Not all datasets fit into simple scatter, line or histogram plots. Python still has your back.
We won't discuss it here, but Python is also good for plotting maps, but it is a little
more advanced.  The best library is [cartopy](https://scitools.org.uk/cartopy/docs/latest/).



Here we will cover:
1. Density plotting with colourmaps - avoid overplotting
2. Multi-axis plotting: scatter plotting geochemical data
3. Circular plotting (rose/wind plots): plotting focal mechanisms from the NZ Moment Tensor database
4. 3D plotting

For more examples of what matplotlib can do, have a look at their
[gallery](https://matplotlib.org/3.1.1/gallery/index.html). The image on the
right is generated with matplotlib, and the [source code is here](https://matplotlib.org/3.1.1/gallery/specialty_plots/topographic_hillshading.html#sphx-glr-gallery-specialty-plots-topographic-hillshading-py)

In [1]:
%matplotlib widget

## 6.1: Density plotting

Overplotting data can lead to miss-interpretation.  Overplotting is when you have
many overlapping points on a plot. A simple example is a 2-D normal distribution
sampled at discrete points:

In [2]:
import numpy as np
import matplotlib.pyplot as plt

# Set a random state so that I can test the output
np.random.seed(42)

n = 100000
x = np.random.standard_normal(n)
y = 2.0 + 3.0 * x + 4.0 * np.random.standard_normal(n)

fig, ax = plt.subplots()
ax.scatter(x, y)
plt.show()

Canvas(toolbar=Toolbar(toolitems=[('Home', 'Reset original view', 'home', 'home'), ('Back', 'Back to previous …

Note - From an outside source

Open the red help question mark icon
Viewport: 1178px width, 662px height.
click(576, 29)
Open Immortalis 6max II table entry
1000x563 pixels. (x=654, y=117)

There are *many* overlapping point here.  We would be better to represent these data by their
density.  Matplotlib offers a few ways to do this, one of the simplest is the `hexbin`, which
grids the data into hexagonal bins and uses colour to represent the number of points within
that bin:

In [3]:
fig, ax = plt.subplots()
collection = ax.hexbin(x, y)
colorbar = fig.colorbar(collection)
colorbar.set_label("Count")

Canvas(toolbar=Toolbar(toolitems=[('Home', 'Reset original view', 'home', 'home'), ('Back', 'Back to previous …

If you find yourself with a dense 2D dataset, plotting the density of points can be really helpful!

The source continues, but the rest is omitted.